* [Text shown]
# Herc's at 17 Wing Winnipeg



## cbt arms sub tech (3 Aug 2009)

I work fairly close to the 17 Wing, on consistant basis, seems like they're lots of movements of the Herc's at 17 Wing, I'm aware of the Search & Rescue Squardon, what else goes on to see so much movement at the Wing's runway, just curious....


----------



## SupersonicMax (3 Aug 2009)

Training and I'm guessing Boxtop should be pretty soon as well.


----------



## cbt arms sub tech (3 Aug 2009)

Thank you, are they used to bring in supplies to & from other CF Supply Depot/Bases, usually interesting to when you at the traffic lights at Ness & Route 90, an you see CF 18 Hornets flying into the Wing....Guess were not that busy, compared to a base like Trenton or Cold Lake!


----------



## aesop081 (3 Aug 2009)

cbt arms sub tech said:
			
		

> I'm aware of the Search & Rescue Squardon,



435 is a *Transport & Rescue * Squadron and also does Air-to-Air refueling.


----------



## Bass ackwards (3 Aug 2009)

Could I ask what might bring Hercs up to my neck of the woods (Thompson, MB) ?
I've been seeing the odd one here. 

(As an aside, a few weeks ago I saw a Bell 212 in what I am almost positive was CCG markings. I know they have a couple of 212's but the nearest ones, to my knowledge, are in either Parry Sound, Ont or Victoria, BC)


----------



## Zoomie (3 Aug 2009)

The boys might have been on a SAR tasking up there - or they might have just been out training in your neck of the woods.


----------



## WrenchBender (4 Aug 2009)

Bass ackwards said:
			
		

> (As an aside, a few weeks ago I saw a Bell 212 in what I am almost positive was CCG markings. I know they have a couple of 212's but the nearest ones, to my knowledge, are in either Parry Sound, Ont or Victoria, BC)


Any where there is navigable waterways CCG is responsible for maintenance. They do a northern tour on an annual basis with a 212 to check on bouys, navaids etc.

WrenchBender


----------



## Bass ackwards (4 Aug 2009)

Zoomie said:
			
		

> The boys might have been on a SAR tasking up there - or they might have just been out training in your neck of the woods.



We have had a few cases of people getting lost in the bush this summer.

* [Extracted material]

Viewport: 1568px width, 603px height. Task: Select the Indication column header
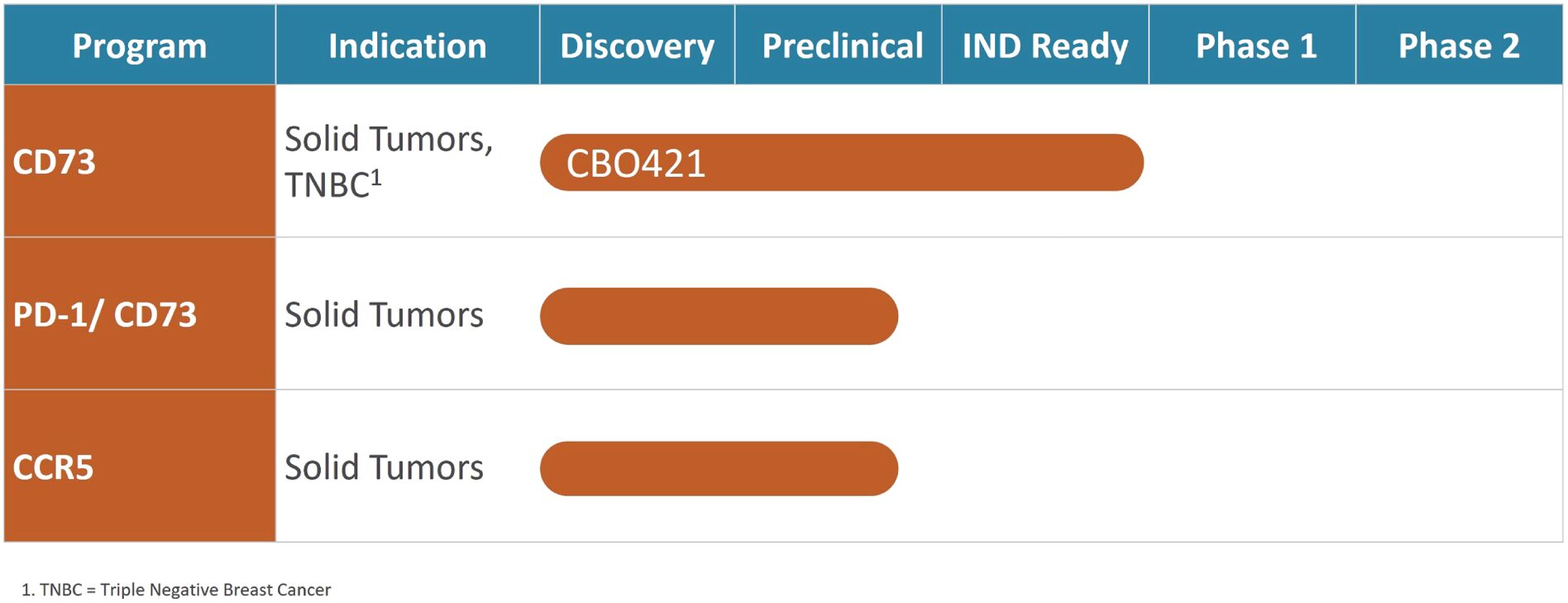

--

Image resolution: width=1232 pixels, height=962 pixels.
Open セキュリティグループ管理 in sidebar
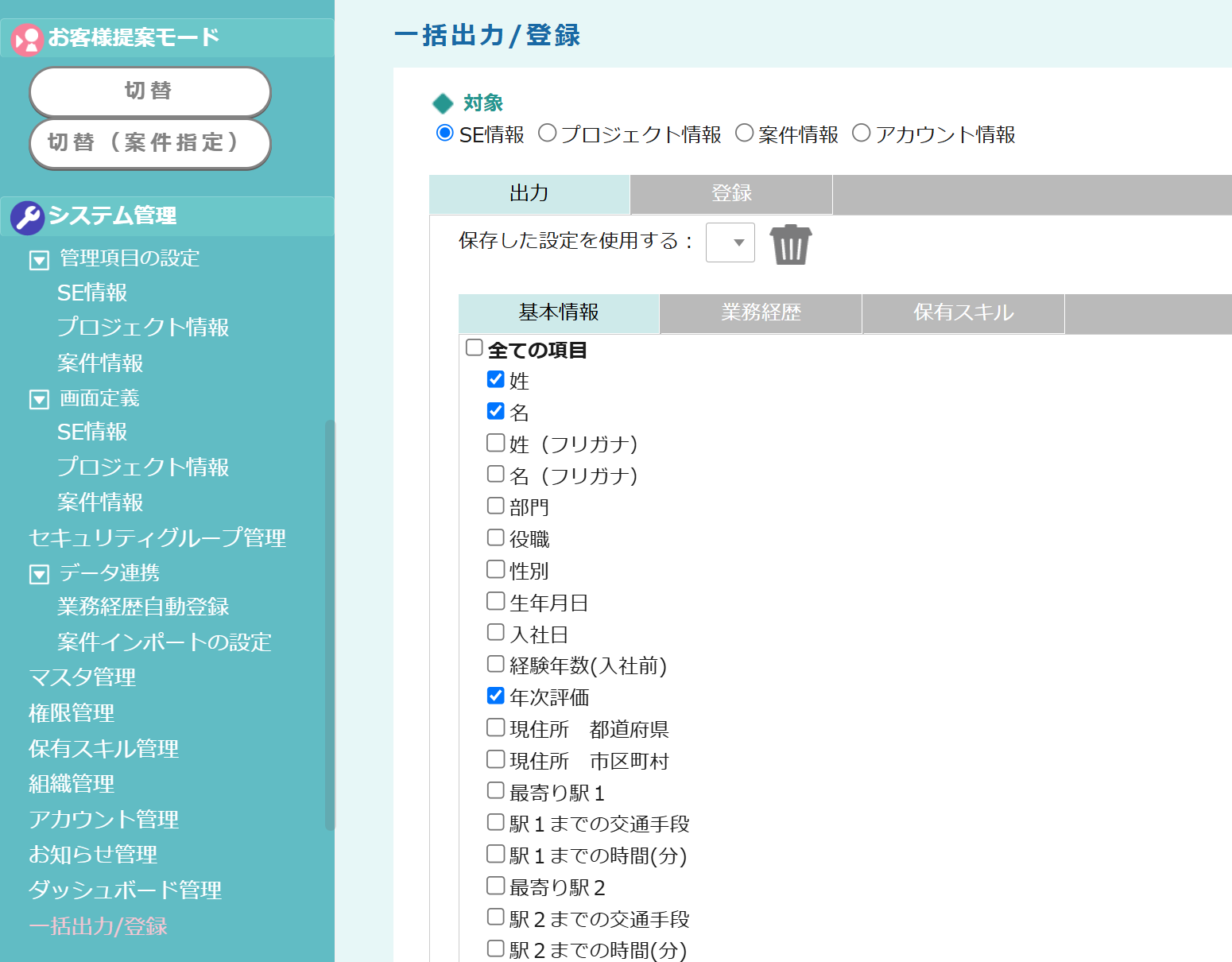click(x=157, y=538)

* [What to do]
**1)** In the forum thread about Hercs at 17 Wing Winnipeg, what type of squadron is 435, and what other job does it do?
**2)** Reproduce the part of the forum thread about Hercs at 17 Wing Winnipeg starting with "I work fairly" and going on through "soon as well.".

* [Responses to the tasks]
**1)** 435 is a Transport & Rescue Squadron that also does air-to-air refueling.

**2)**
I work fairly close to the 17 Wing, on consistant basis, seems like they're lots of movements of the Herc's at 17 Wing, I'm aware of the Search & Rescue Squardon, what else goes on to see so much movement at the Wing's runway, just curious....


----------



## SupersonicMax (3 Aug 2009)

Training and I'm guessing Boxtop should be pretty soon as well.